A/B testing sounds really good in theory, but…

Nam
UX Collective
Published in
5 min readJun 15, 2021

--

You probably have seen this illustration: two boxes side by side, one denoted with the letter ‘A’ and the other, ‘B’. These boxes would contain some visual elements to indicate that A and B are different. In the example below, the difference is in the arrangement of the grey rectangles. There would be a “check” symbol on one of the boxes, signifying a validation, a win.

As you might already know, this common graphic visualizes the concept of A/B testing in product and user experience research — a technique to compare two variants of a design as determined by randomized user response.

An illustration of AB testing concept in which a box A is placed next to a box B, with a check-mark on box A denoting that A is the winning candidate.

You might also be very familiar with the following visual: a sequence of steps connected by arrows with the last one pointing back to the first step. The number of steps and the labels can vary slightly but often contain the following keywords: “goal,” “metric,” “hypothesis,” “run experiment,” “analyze results.” As you may already know, this linear and sometimes cyclic motion of steps is a common representation of the A/B testing process.

4 steps of an A/B testing process, including setting up a goal (and select a metric), developing a hypothesis, setting up and run the experiment, and lastly, analyze results. The results from the last step are connected back to the first step to inform the creation of the next test.

While these visuals are effective in democratizing knowledge, their reductive nature can obscure the nuances of the process and the influence of organizational politics on such seemingly uncomplicated procedures. On one hand, the promise of a snap and confident decision often shadows the intensity and the amount of development labor. A simple “let’s A/B test this” from a senior executive can turn into days and weeks of agony for the execution team. On the other hand, A/B testing elicits a deterministic binary of “winner” and “loser” — an attractive “science” trope that shifts the focus from learning the “why” to find the next big win.

The promise of a quick decision-making process obscures the messiness of development work.

The testing URLs have issues. The code cannot be deployed by the testing tool. From hypothesizing to developing and running experiments, technical issues materialize from time to time to haunt the efficiency image of A/B testing. The engineering effort can scale quickly as teams graduate from testing color usage and call-to-action of a button. For example, testing a front-end interface that integrates dynamically with a database might require the creation of new data fields and mechanisms to display such data — all of which require additional time and labor.

The desire for a recursive and constant testing motion can also be a challenge to an organization that has yet committed personnel- and process-wise to such endeavor. In a scrum environment, the pacing of experiments is highly dependent on prioritization and sprint schedules. Say, if the team needs to launch a test immediately but the deployment is not until two weeks after, should the team invest in a mini deployment or just pick a design and hope for the best? Managing an A/B testing pipeline, in this sense, is about acknowledging and navigating the contingencies around planning and development cycles—the ups and downs that breed unforeseeable work.

A deterministic binary of winner and loser distracts the organization from learning the “why”.

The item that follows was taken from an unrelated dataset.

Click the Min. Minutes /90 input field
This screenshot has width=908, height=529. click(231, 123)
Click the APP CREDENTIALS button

Like most methods in an applied research environment, A/B testing is more than just a learning tool: it is also a decision-making tool. An A/B test can minimize the collective doubt of team-based design choices and provide the necessary certainty to move the process forward.

Framing research findings as “winner” and “loser” generates excitement, a sense of achievement, and in some cases, an unfortunate triumph of individual ego and personal politics. You might have heard phrases such as “I predicted that” or “you win” in a readout of an A/B test. Such phrases distract teams from making sense of the results with honesty and sincerity, foreclosing early spaces for doubt that are important to productive learning.

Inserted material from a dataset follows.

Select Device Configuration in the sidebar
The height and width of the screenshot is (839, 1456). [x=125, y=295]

In addition, despite employing statistical significance as a guarantor of confidence, the result of an A/B test cannot easily explain why users prefer one design from another, especially in complex tests. An ill-defined causal relationship should be accompanied by other research methods for teams to truly understand user preference. In fast-paced and resource-scarce product development cycles, such “backward” pursuit of “why” is in direct competition with the “forward” motion of the development cycles—the chase of the next improvement, the next win.

In these environments, A/B testing becomes the de-facto “research” method but has limited utility in accumulating a deep understanding of the user base. In 2019, Uber laid off half of its researchers globally, citing the shift towards rapid A/B testing to make product decisions rather than foundational and exploratory research.

There is no doubt that A/B testing is an efficient learning and decision-making tool in product development. Scaling A/B testing into practice, however, requires attention to the messiness of development work and how this method, as both a tool and a metaphor, is used and misused.

While visuals such as those presented above are effective in presenting a high-level understanding of this research method, it is important to delineate the technical complexity and level of effort necessary in developing and running a test, especially to stakeholders who are removed from the nuances of the process. No visuals are perfect, but perhaps more deliberation could help.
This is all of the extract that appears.